- **Assignment**: The entries should be written out again exactly as they read.
----- Material for the task -----
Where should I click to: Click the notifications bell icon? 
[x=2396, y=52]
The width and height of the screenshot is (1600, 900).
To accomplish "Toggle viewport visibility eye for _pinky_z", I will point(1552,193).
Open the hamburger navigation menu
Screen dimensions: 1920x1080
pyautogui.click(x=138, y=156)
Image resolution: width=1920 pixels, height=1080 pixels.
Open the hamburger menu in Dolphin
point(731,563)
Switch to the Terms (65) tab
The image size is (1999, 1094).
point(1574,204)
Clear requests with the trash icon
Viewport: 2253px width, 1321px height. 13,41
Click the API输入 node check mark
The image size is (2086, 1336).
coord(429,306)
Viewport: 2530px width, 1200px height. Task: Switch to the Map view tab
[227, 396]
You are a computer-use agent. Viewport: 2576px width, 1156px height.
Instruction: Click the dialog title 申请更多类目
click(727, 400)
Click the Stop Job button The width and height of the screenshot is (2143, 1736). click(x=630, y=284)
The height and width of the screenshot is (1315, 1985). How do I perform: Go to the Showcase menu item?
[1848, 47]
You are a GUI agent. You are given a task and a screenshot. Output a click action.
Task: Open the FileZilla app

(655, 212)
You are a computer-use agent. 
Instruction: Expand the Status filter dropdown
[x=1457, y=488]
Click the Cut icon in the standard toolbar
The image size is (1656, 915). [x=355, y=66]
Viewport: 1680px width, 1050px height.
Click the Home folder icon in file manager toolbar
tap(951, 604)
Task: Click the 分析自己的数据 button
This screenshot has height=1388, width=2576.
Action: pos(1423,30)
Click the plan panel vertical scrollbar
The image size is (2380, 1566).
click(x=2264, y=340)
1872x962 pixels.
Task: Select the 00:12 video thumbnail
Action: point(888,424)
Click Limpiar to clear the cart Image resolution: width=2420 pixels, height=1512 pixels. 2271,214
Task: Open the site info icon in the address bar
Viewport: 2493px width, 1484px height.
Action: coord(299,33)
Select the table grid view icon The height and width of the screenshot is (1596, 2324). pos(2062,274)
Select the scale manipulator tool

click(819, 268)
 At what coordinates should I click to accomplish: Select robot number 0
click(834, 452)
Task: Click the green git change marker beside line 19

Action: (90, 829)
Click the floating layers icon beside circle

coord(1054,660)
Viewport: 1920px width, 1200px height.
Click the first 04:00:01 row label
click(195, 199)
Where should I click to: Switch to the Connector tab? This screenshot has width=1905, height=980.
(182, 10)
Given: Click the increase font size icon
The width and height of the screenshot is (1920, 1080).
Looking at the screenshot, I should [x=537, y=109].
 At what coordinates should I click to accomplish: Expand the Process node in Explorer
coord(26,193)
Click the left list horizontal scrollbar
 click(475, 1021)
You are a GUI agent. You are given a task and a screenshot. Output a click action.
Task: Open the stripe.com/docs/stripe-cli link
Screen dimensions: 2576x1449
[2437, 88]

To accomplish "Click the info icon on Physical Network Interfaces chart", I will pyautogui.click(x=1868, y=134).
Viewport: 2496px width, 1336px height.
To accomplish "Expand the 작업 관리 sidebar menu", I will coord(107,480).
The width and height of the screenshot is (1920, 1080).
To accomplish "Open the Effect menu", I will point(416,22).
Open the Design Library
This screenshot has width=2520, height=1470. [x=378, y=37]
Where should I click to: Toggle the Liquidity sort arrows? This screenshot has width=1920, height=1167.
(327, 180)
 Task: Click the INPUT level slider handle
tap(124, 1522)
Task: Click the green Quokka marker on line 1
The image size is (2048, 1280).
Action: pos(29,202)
-----
- **Answer box**:
Where should I click to: Click the notifications bell icon? 
[x=2396, y=52]
The width and height of the screenshot is (1600, 900).
To accomplish "Toggle viewport visibility eye for _pinky_z", I will point(1552,193).
Open the hamburger navigation menu
Screen dimensions: 1920x1080
pyautogui.click(x=138, y=156)
Image resolution: width=1920 pixels, height=1080 pixels.
Open the hamburger menu in Dolphin
point(731,563)
Switch to the Terms (65) tab
The image size is (1999, 1094).
point(1574,204)
Clear requests with the trash icon
Viewport: 2253px width, 1321px height. 13,41
Click the API输入 node check mark
The image size is (2086, 1336).
coord(429,306)
Viewport: 2530px width, 1200px height. Task: Switch to the Map view tab
[227, 396]
You are a computer-use agent. Viewport: 2576px width, 1156px height.
Instruction: Click the dialog title 申请更多类目
click(727, 400)
Click the Stop Job button The width and height of the screenshot is (2143, 1736). click(x=630, y=284)
The height and width of the screenshot is (1315, 1985). How do I perform: Go to the Showcase menu item?
[1848, 47]
You are a GUI agent. You are given a task and a screenshot. Output a click action.
Task: Open the FileZilla app

(655, 212)
You are a computer-use agent. 
Instruction: Expand the Status filter dropdown
[x=1457, y=488]
Click the Cut icon in the standard toolbar
The image size is (1656, 915). [x=355, y=66]
Viewport: 1680px width, 1050px height.
Click the Home folder icon in file manager toolbar
tap(951, 604)
Task: Click the 分析自己的数据 button
This screenshot has height=1388, width=2576.
Action: pos(1423,30)
Click the plan panel vertical scrollbar
The image size is (2380, 1566).
click(x=2264, y=340)
1872x962 pixels.
Task: Select the 00:12 video thumbnail
Action: point(888,424)
Click Limpiar to clear the cart Image resolution: width=2420 pixels, height=1512 pixels. 2271,214
Task: Open the site info icon in the address bar
Viewport: 2493px width, 1484px height.
Action: coord(299,33)
Select the table grid view icon The height and width of the screenshot is (1596, 2324). pos(2062,274)
Select the scale manipulator tool

click(819, 268)
 At what coordinates should I click to accomplish: Select robot number 0
click(834, 452)
Task: Click the green git change marker beside line 19

Action: (90, 829)
Click the floating layers icon beside circle

coord(1054,660)
Viewport: 1920px width, 1200px height.
Click the first 04:00:01 row label
click(195, 199)
Where should I click to: Switch to the Connector tab? This screenshot has width=1905, height=980.
(182, 10)
Given: Click the increase font size icon
The width and height of the screenshot is (1920, 1080).
Looking at the screenshot, I should [x=537, y=109].
 At what coordinates should I click to accomplish: Expand the Process node in Explorer
coord(26,193)
Click the left list horizontal scrollbar
 click(475, 1021)
You are a GUI agent. You are given a task and a screenshot. Output a click action.
Task: Open the stripe.com/docs/stripe-cli link
Screen dimensions: 2576x1449
[2437, 88]

To accomplish "Click the info icon on Physical Network Interfaces chart", I will pyautogui.click(x=1868, y=134).
Viewport: 2496px width, 1336px height.
To accomplish "Expand the 작업 관리 sidebar menu", I will coord(107,480).
The width and height of the screenshot is (1920, 1080).
To accomplish "Open the Effect menu", I will point(416,22).
Open the Design Library
This screenshot has width=2520, height=1470. [x=378, y=37]
Where should I click to: Toggle the Liquidity sort arrows? This screenshot has width=1920, height=1167.
(327, 180)
 Task: Click the INPUT level slider handle
tap(124, 1522)
Task: Click the green Quokka marker on line 1
The image size is (2048, 1280).
Action: pos(29,202)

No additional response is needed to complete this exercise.